Memory subsystem 520 represents the main memory of system 500 and provides storage for code to be executed by processor 510, or data values to be used in executing a routine. Memory subsystem 520 can include one or more memory devices 530 such as read-only memory (ROM), flash memory, one or more varieties of random access memory (RAM) such as DRAM, or other memory devices, or a combination of such devices. Memory 530 stores and hosts, among other things, operating system (OS) 532 to provide a software platform for execution of instructions in system 500. Additionally, applications 534 can execute on the software platform of OS 532 from memory 530. Applications 534 represent programs that have their own operational logic to perform execution of one or more functions. Processes 536 represent agents or routines that provide auxiliary functions to OS 532 or one or more applications 534 or a combination. OS 532, applications 534, and processes 536 provide software logic to provide functions for system 500. In one example, memory subsystem 520 includes memory controller 522, which is a memory controller to generate and issue commands to memory 530. It will be understood that memory controller 522 could be a physical part of processor 510 or a physical part of interface 512. For example, memory controller 522 can be an integrated memory controller, integrated onto a circuit with processor 510.
In some examples, OS 532 can be Linux®, Windows® Server or personal computer, FreeBSD®, Android®, MacOS®, iOS®, VMware vSphere, openSUSE, RHEL, CentOS, Debian, Ubuntu, or any other operating system. The OS and driver can execute on a CPU sold or designed by Intel®, ARM®, AMD®, Qualcomm®, IBM®, Texas Instruments®, among others. In some examples, a driver can configure network interface 550 or other device to allocate a queue to an application thread, selectively adjust a number of allocated queue identifiers, allocate one or more queues allocated to a queue identifier, and allocate a number of queue identifiers to an application based on workload of an application thread, as described herein.
While not specifically illustrated, it will be understood that system 500 can include one or more buses or bus systems between devices, such as a memory bus, a graphics bus, interface buses, or others. Buses or other signal lines can communicatively or electrically couple components together, or both communicatively and electrically couple the components. Buses can include physical communication lines, point-to-point connections, bridges, adapters, controllers, or other circuitry or a combination. Buses can include, for example, one or more of a system bus, a Peripheral Component Interconnect (PCI) bus, a Hyper Transport or industry standard architecture (ISA) bus, a small computer system interface (SCSI) bus, a universal serial bus (USB), or an Institute of Electrical and Electronics Engineers (IEEE) standard 1394 bus (Firewire).

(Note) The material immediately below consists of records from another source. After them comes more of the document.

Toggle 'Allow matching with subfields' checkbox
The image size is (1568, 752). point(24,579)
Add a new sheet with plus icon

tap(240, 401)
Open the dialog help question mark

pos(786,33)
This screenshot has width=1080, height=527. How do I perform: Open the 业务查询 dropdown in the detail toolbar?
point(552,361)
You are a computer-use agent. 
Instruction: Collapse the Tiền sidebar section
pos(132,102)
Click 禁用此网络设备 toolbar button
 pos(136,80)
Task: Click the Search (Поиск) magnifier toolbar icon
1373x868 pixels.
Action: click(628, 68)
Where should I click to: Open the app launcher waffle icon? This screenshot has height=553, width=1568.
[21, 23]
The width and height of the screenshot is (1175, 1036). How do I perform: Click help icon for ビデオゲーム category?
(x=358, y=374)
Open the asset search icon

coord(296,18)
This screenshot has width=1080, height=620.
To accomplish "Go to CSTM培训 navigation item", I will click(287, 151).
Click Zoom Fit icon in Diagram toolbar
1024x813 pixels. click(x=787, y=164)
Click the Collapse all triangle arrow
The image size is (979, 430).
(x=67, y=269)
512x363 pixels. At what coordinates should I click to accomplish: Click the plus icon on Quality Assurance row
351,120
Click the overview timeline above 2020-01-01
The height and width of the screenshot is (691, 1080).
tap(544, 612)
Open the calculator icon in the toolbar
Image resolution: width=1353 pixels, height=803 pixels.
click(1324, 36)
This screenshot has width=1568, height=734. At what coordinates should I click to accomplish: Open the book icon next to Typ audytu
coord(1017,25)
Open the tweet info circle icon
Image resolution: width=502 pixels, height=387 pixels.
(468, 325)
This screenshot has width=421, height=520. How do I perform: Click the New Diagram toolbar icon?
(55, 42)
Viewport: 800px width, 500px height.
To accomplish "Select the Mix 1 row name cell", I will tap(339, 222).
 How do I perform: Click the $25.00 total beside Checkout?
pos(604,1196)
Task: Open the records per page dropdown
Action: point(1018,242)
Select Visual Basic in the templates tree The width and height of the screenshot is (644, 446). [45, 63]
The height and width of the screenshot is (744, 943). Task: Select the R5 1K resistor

In one example, system 500 includes interface 514, which can be coupled to interface 512. In one example, interface 514 represents an interface circuit, which can include standalone components and integrated circuitry. In one example, multiple user interface components or peripheral components, or both, couple to interface 514. Network interface 550 provides system 500 the ability to communicate with remote devices (e.g., servers or other computing devices) over one or more networks. Network interface 550 can include an Ethernet adapter, wireless interconnection components, cellular network interconnection components, USB (universal serial bus), or other wired or wireless standards-based or proprietary interfaces. Network interface 550 can transmit data to a device that is in the same data center or rack or a remote device, which can include sending data stored in memory.
Some examples of network interface 550 are part of an Infrastructure Processing Unit (IPU) or data processing unit (DPU) or utilized by an IPU or DPU. An xPU can refer at least to an IPU, DPU, GPU, GPGPU, or other processing units (e.g., accelerator devices). An IPU or DPU can include a network interface with one or more programmable pipelines or fixed function processors to perform offload of operations that could have been performed by a CPU. The IPU or DPU can include one or more memory devices. In some examples, the IPU or DPU can perform virtual switch operations, manage storage transactions (e.g., compression, cryptography, virtualization), and manage operations performed on other IPUs, DPUs, servers, or devices.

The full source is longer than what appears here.